Lots of changes - roads, tires, scenery, plans and diet
Leaving behind Etosha National Park and Outjo we soon hit gravel roads. Fortunately our car has not caused us any trouble whatsoever. Over the 6000km we have traveled up to now, we only had to unhook the battery every once in a while to reset the engine management in order to turn off the corresponding symbol in the driver’s panel. Others were not so lucky. The road sides are covered with torn tire belts. Trying to speed to Palmwag Lodge before nightfall we were upheld by a German couple whose VW Bulli (Kombi) had suffered a pretty bad puncture leaving nothing of any use on the steel wheel. Additionally, they had a hard time accessing the spare wheel as the bolt was locked too tight for their tools. Unfortunately, our tool kit was not of any help either but we managed to raise their spirit until another car came our way… The South African family’s 4x4 was much better equipped and we changed the tire in no time. As it was getting dark and another 70km lay ahead of us we were comforted by the fact that the 4x4 was following us to Palmwag Lodge.

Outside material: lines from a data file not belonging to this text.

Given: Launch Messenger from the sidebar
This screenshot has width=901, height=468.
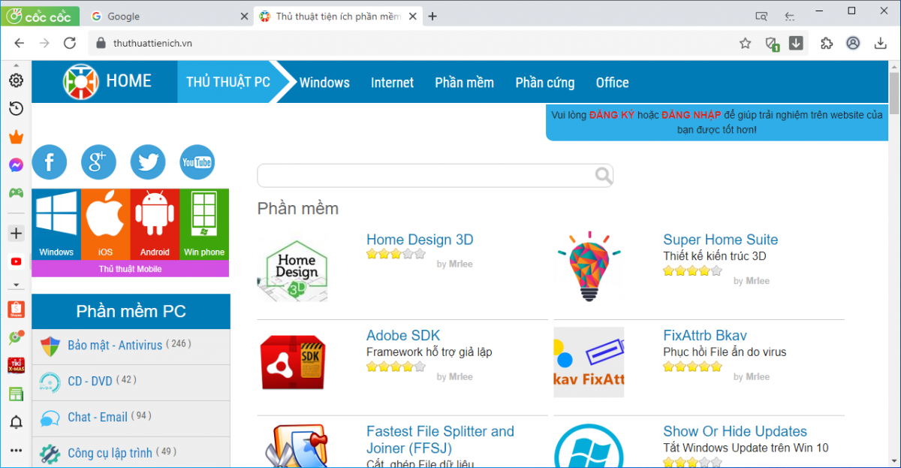Looking at the screenshot, I should click(x=16, y=165).
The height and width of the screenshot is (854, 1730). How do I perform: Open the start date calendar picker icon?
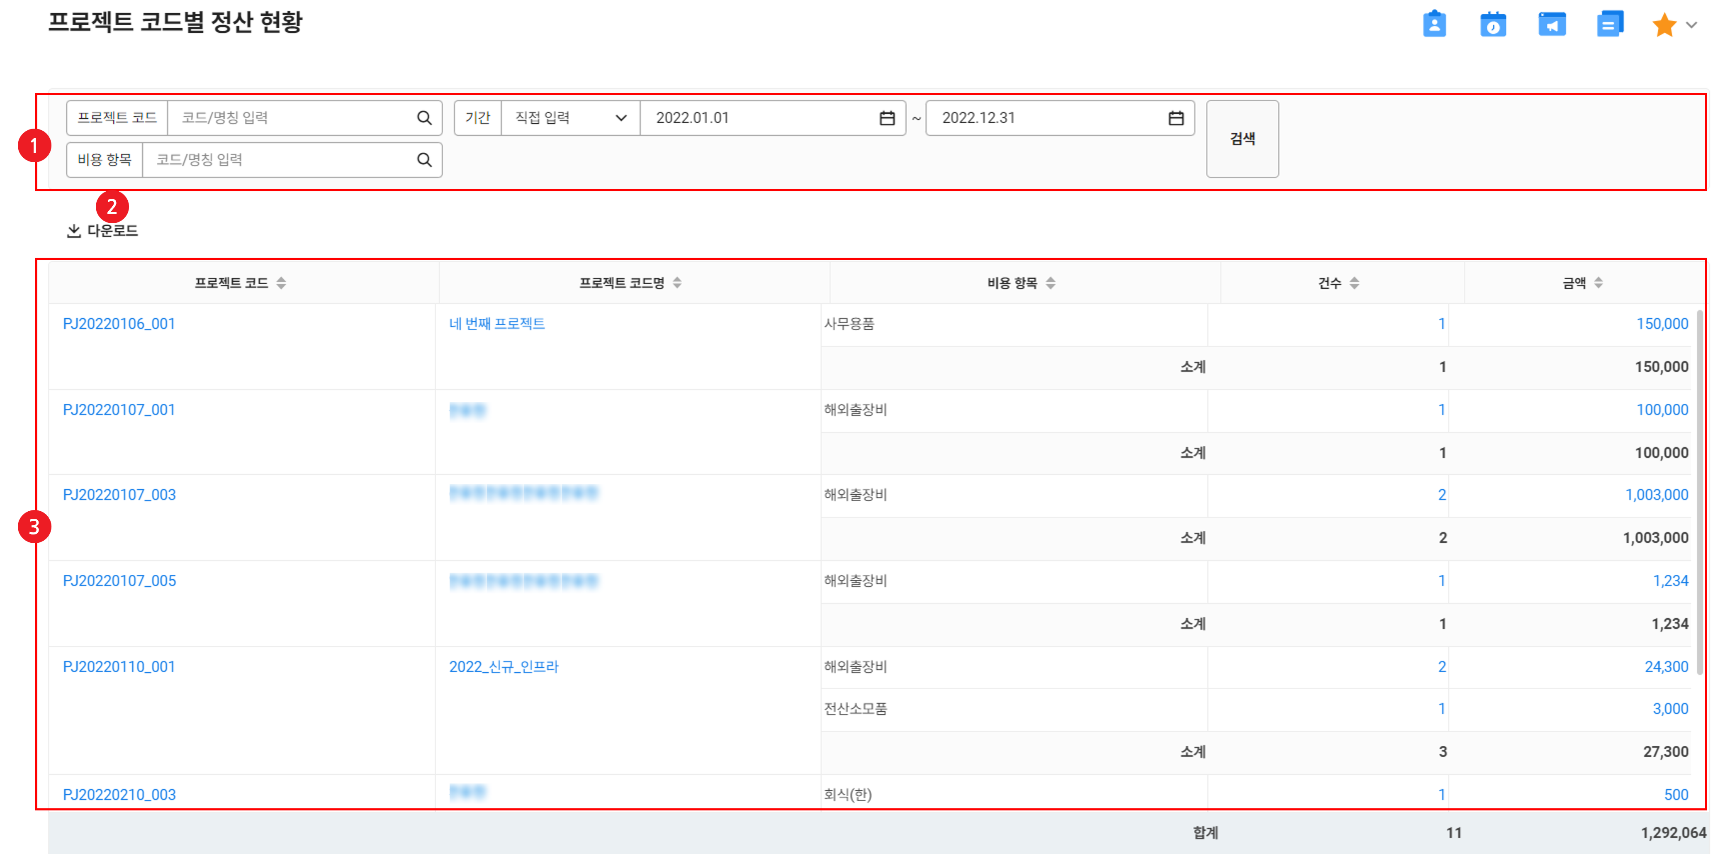[x=886, y=118]
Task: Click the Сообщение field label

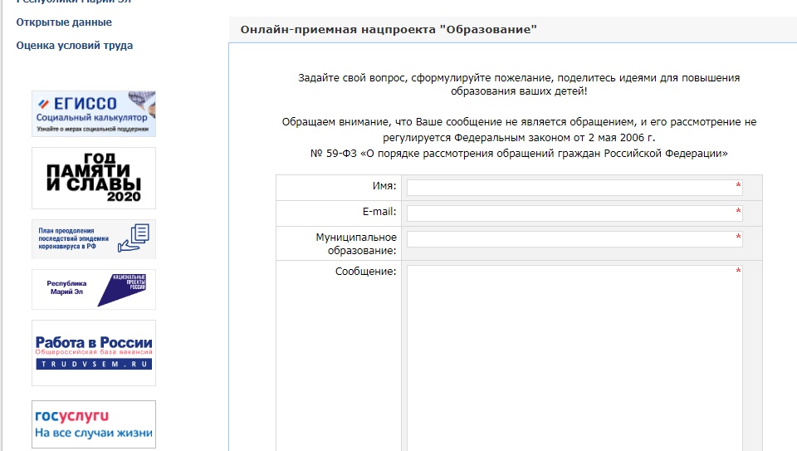Action: click(365, 272)

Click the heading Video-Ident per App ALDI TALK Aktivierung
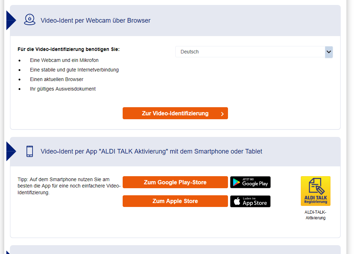151,151
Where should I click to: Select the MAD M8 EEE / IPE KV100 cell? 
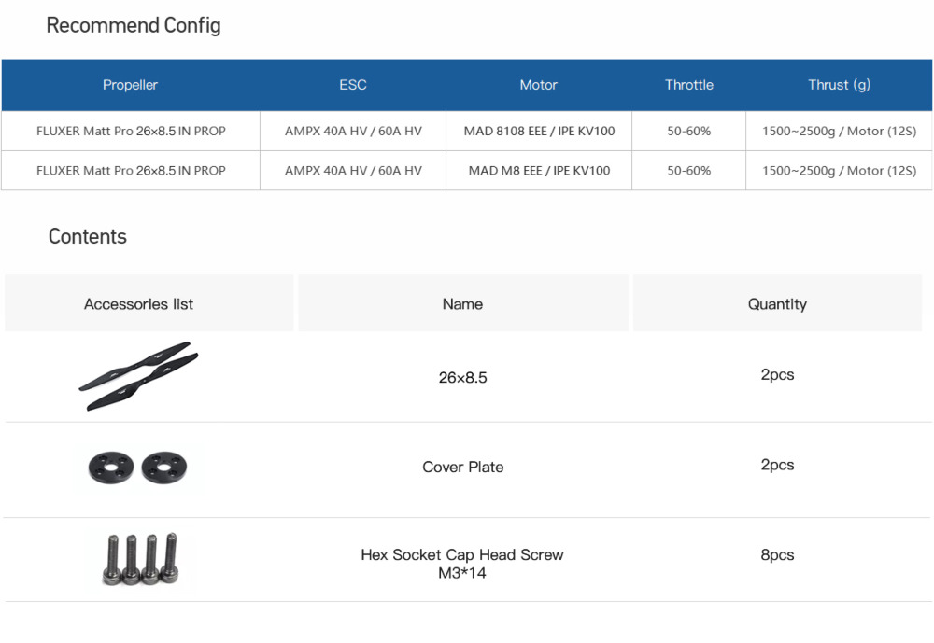point(539,171)
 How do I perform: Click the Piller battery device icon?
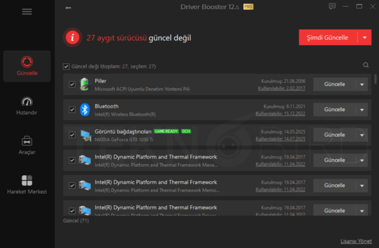[x=84, y=84]
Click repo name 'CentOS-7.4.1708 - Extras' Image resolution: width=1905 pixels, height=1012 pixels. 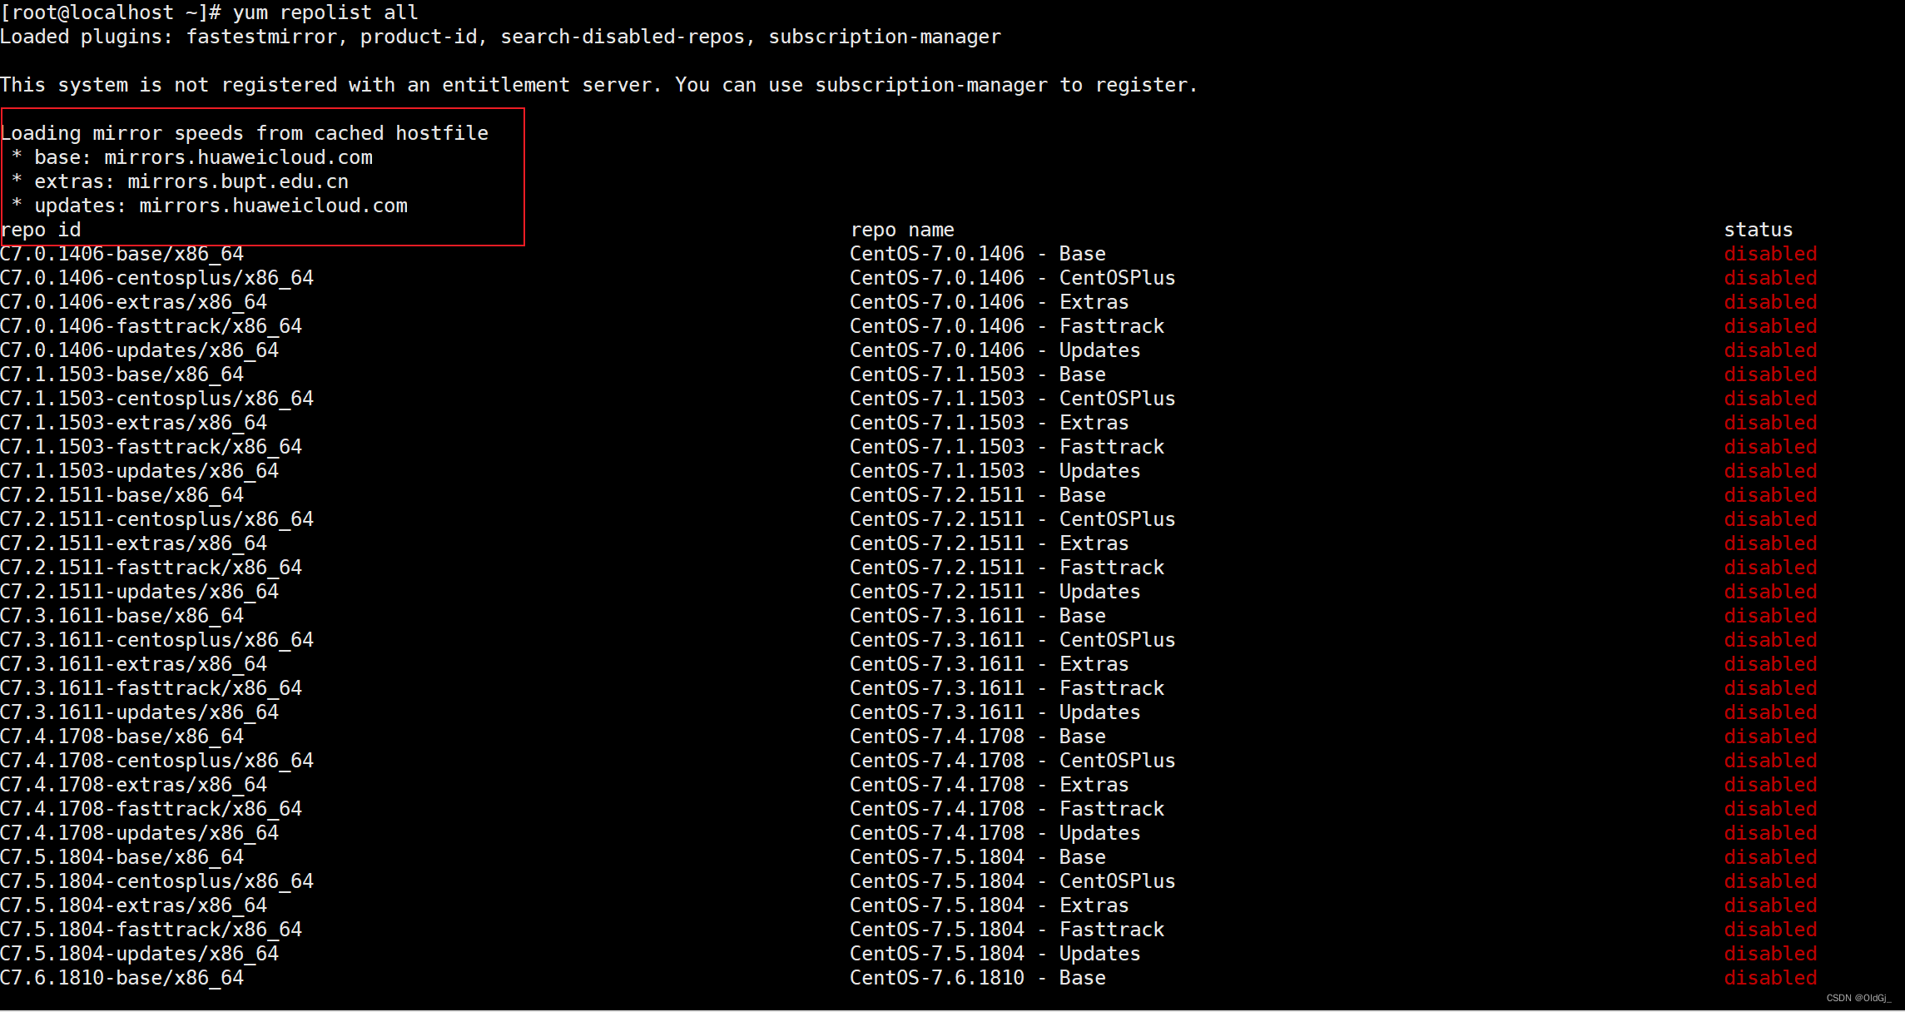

After initial difficulties of finding a campsite (we had not made a reservation) we ended up spending two enjoyable and relaxing days in Palmwag Lodge. Spike, Laurel, Neil and Maureen, the South African/ Jersey 4x4 family, really made the stay memorable by inviting us to a lovely braai (BBQ). What a great change in our camping diet of spaghetti or rice! And the elephant that felt like walking passed the campsite just metres behind bushes also added to an outstanding night. We did not have the courage to immediately identify all of the other animals which walked around our tent while we were trying to sleep. However, spotting their footprints in the morning was worthwhile…

In Kaokoveld and in the Skeleton Coast National Park the landscape changes extremely fast. From high sandstone mountains to sand dunes in diverse colours, from open plains covered with grass to others covered with rocks, sand or salt. One time we felt like we had landed on the moon, at other times like we were driving through Marlboro country. Again we were pleased to know that the South African 4x4 was following us as the thought of having a car problem in this most inhospitable coastal region of the world is quite scary. However, the ever changing scenery is amazing.

Our initial plan was to meet up with the South Africans at Mile 108, a campsite just north of Cape Cross. Yet, the site was so dull, cold and expensive that all of us decided to head for Swakopmund. Reaching the seal colony at Cape Cross just 30 minutes before closing gave us just enough time to watch and smell (!) the seals (260.000 at peak). In Swakopmund, we are currently enjoying the amenities of city life once more.

Later today we will drive to Walvis Bay and then slowly descend to Cape Town over the next four weeks.